German-style board game designer (born 1961)

Andreas Seyfarth (born 6 November 1962) is a German-style board game designer, who is most famous for creating Puerto Rico, which is highly ranked on BoardGameGeek. In 2002, the game was awarded first place for the prestigious Deutscher Spiele Preis (German for German Game Prize). Seyfarth also received the crown jewel of German-style board-game awards, the Spiel des Jahres (German for Game of the Year) in 1994 and 2006 for his games Manhattan and Thurn and Taxis respectively.

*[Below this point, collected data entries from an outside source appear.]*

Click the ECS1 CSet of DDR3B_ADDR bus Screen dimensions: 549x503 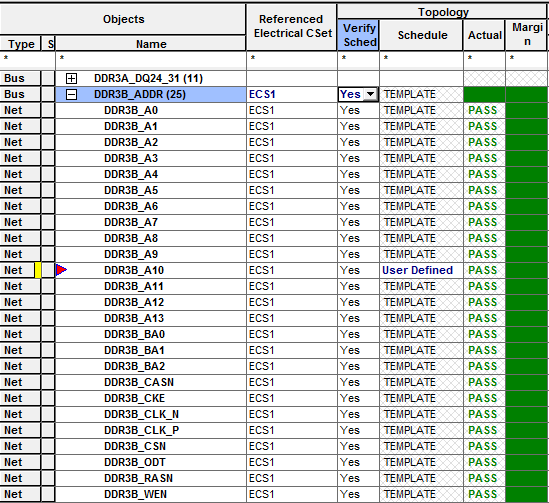262,94
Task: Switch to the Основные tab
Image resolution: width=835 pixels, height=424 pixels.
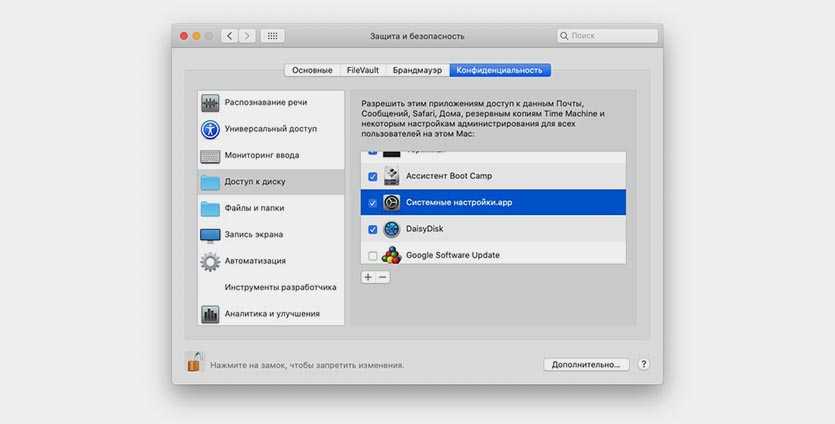Action: 312,70
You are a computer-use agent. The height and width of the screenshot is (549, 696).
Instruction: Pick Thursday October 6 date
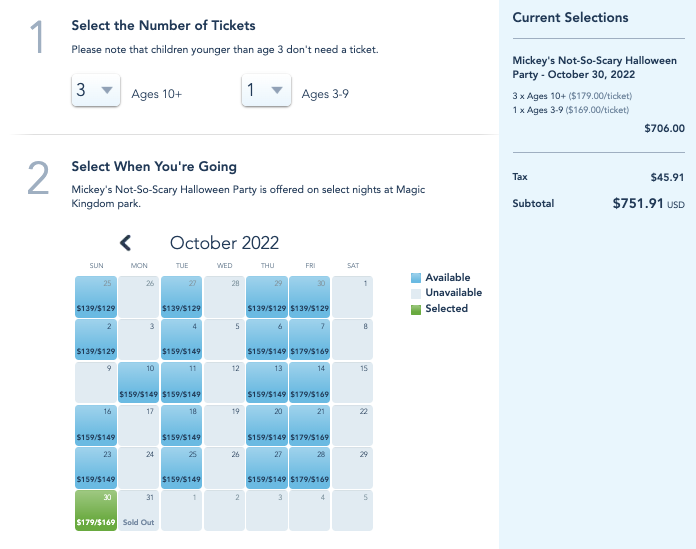click(267, 339)
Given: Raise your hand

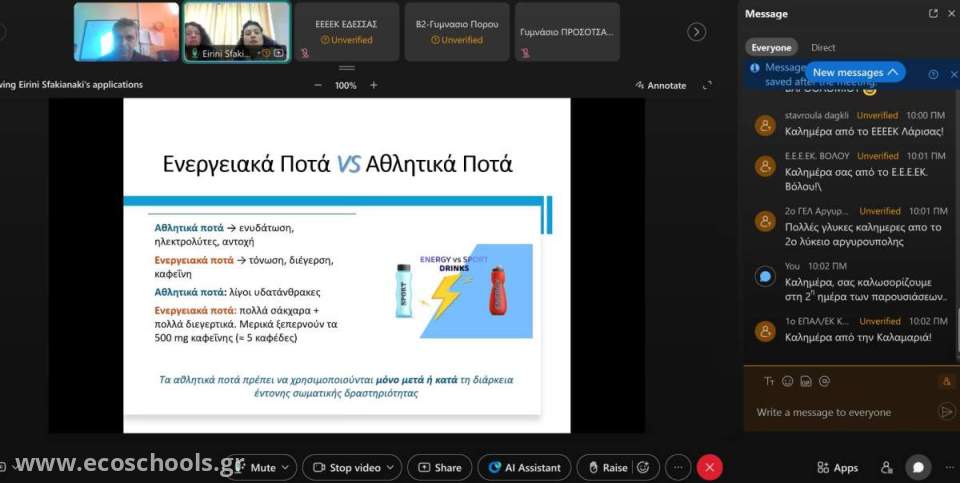Looking at the screenshot, I should pos(606,467).
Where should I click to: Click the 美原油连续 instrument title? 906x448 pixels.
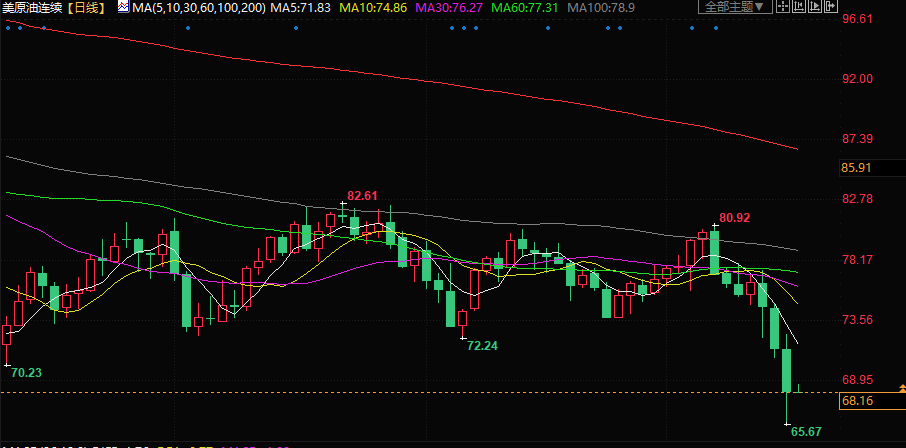pyautogui.click(x=34, y=7)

Seyfarth married his wife Karen in 1988. He credits her with playtesting and helping design most of his games. Additionally, she is the co-author of Thurn and Taxis. Seyfarth works as a financial controller at Deutsche Telekom.

==Games==
- Zorro: The Fight Against Alcalde (1990)
- Zorro (1993)
- Spiel des Friedens (1993)
- Waldmeister (1994)
- Manhattan (1994)
- Puerto Rico (2002)
- Puerto Rico Expansion (2004)
- San Juan (2004)
- Thurn and Taxis (2006, with Karen Seyfarth)
- Airships (2007)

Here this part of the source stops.